Gazetelerden biri her şeyi açıklayan başlık atmış: Öcalan kızgın, Kandil kaygılı!..
BDP’li birkaç milletvekili akıl ve emir almak için devletin imkânlarından yararlanarak İmralı’ya gidip oradaki adamla görüştüler.
Ne görüşüldüğü, hangi konuda emir alındığını toplumun bazı kesimleri merak ederken, birden İmralı tutanakları ortaya çıktı. Onların da ne kadar gerçek oldukları tam olarak netlik kazanmadı. Ancak Başbakan tutanakların basına sızdırılmasına epey öfkelendi; danışmanı sabotaj diyor, kendisi de zabıtların ortaya çıkışından zarar gördüğüne inanıyor.
İmralı görüşmelerini üç BDP milletvekilinin yaptığı ve onların yanında da devlet görevlileri olduğuna göre, tutanakları basına kim sızdırdı?
İmralı görüşmeleri bir kenara bırakılmış basına kimin sızdırdığı araştırılıyor, tam olarak gazetecilik yaparak tutanakları yayınlayan gazeteye ateş püskürülüyor. Daha önce de bavulla bir gazeteye gelen belgeler vardı; onlara bu kadar kızılmamıştı!..
Sızdırılma olayı belki de yerinde oldu, toplumun belli bir kesimi duyarsız da olsa bir şeyleri öğrendiler.

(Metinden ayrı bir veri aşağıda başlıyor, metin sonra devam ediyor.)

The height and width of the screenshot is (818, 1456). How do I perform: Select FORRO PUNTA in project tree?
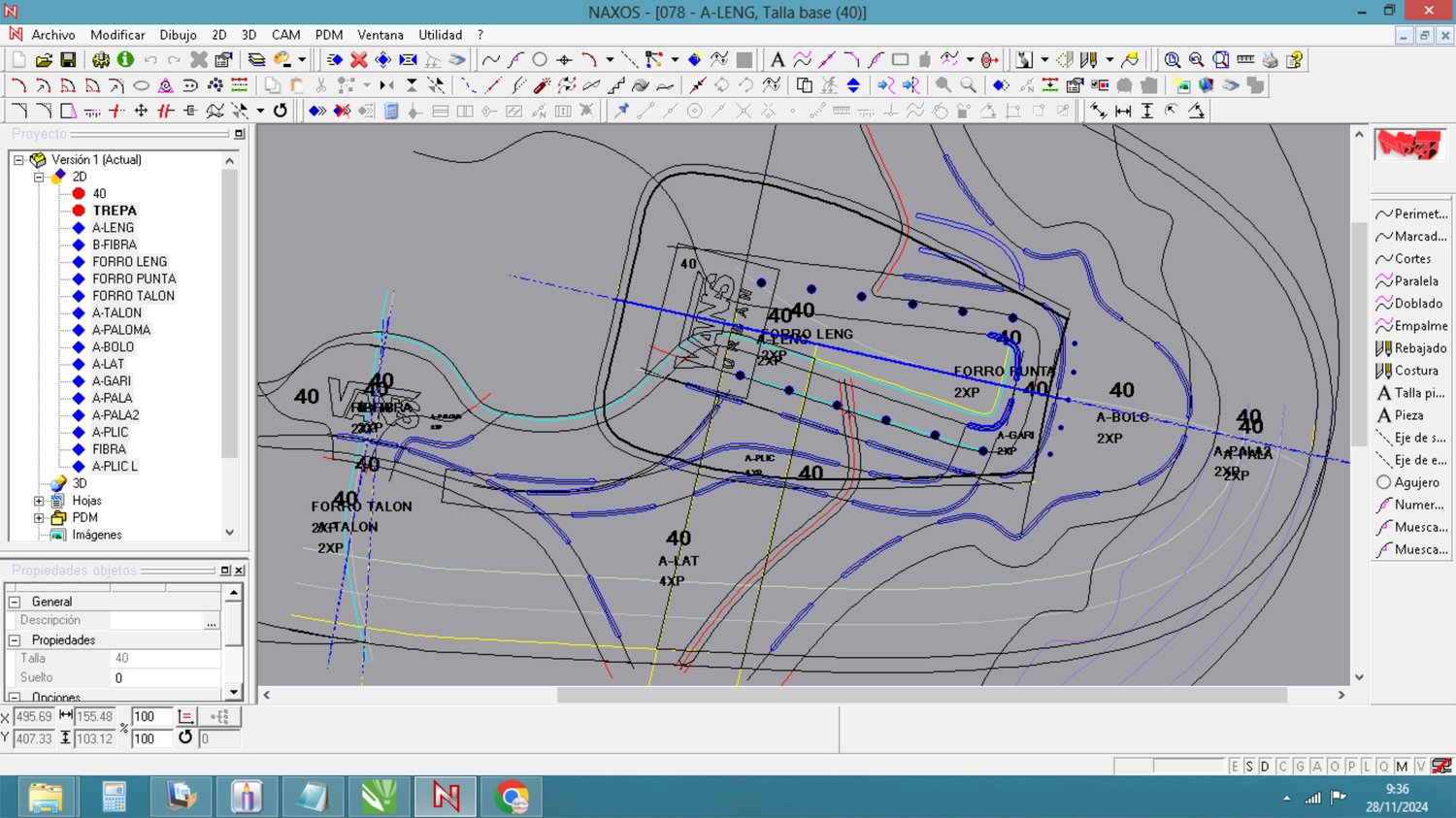134,278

Türk hükümeti ve toplum akan kanın durmasını istiyor ve bunun için de PKK’nın silah bırakmasını, sınır dışına çıkmalarını haklı olarak istiyor. İmralı görüşmelerinden, tutanak depremi olarak basına yansıyanlardan öğrenildiğine göre; İmralı’daki adam PKK’nın en geç Ağustos’ta Türkiye’den çekilmesini isterken Kandil tarafı çekilme için en az iki yıla ihtiyaç olduğunu söylüyor. Sanki Türkiye’de PKK’nın orduları (!) varmış gibi…

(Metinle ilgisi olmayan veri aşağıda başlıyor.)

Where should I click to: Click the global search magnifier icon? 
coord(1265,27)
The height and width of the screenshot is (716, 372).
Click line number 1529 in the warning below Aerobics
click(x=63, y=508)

Bu koşulan şartlar bana “ipe un sermek” deyimini anımsattı.
Hükümet bu konuda ne düşünür bilinmez ama her şeyden önce şeffaf olup gerçekleri ve tarafların isteklerini topluma bildirmelidir. Karşılıklı yapılan diyaloğun ardından çözümlenmesi gerekenler de olmalı. Yeni anayasa çalışmaları, yerel seçimler, başkanlık mı parlamenter sistemi mi, son olarak da cumhurbaşkanı seçimi.
Bütün bunlar bir yana İmralı’ya Kandil’e odaklandık, gerisiyle şimdilik pek değil, hiç ilgilenilmiyor. Bizleri yönetenler şimdi bunları konuşacak zaman değil daha vakit var gibi sözlerle konuları geçiştiriyorlar.
Ne gariptir ki, bir zamanlar Siyasal Bilgiler Fakültesinde sınıf geçemeyerek fakülteden ayrılmak zorunda kalan adam şimdi umut olmuş (!). Çoğu siyasetçiye göre konulara biraz temkinli veya teenni ile yaklaşıyor. “Biz demokratik özerklikte ısrar edersek bu sabotaj olur” derken toplumda oluşan hava müspetken barış şansına zarar vermeyelim demek istiyor. Ardından da teslimiyet anlaşılmasın diye, teenni ile PKK’nın çekilmesini meclis kararına bağlıyor. Meclisten böyle bir karar çıkarsa PKK meşrulaşır mı diye düşünüyor? Tam olarak bilemeyiz… Bu arada halk savaşı gibisinden şantaj yapmaktan da geri durmuyor. Aldatılmışlar, beyinleri yıkanmışların dışında Kürt kökenli vatandaşlarımızın kendisinden yana olduğu hayalinden de bir türlü vazgeçemiyor. İmralı’dan Kandil’e gönderilen, yirmi sayfa olduğu söylenen mektup, taslak veya mesaja nasıl karşılık alacağı da merak konusu…Ne garip ki, mektubun bir örneğini BDP milletvekili Avrupa’ya, Brüksel’e ulaştırmış!..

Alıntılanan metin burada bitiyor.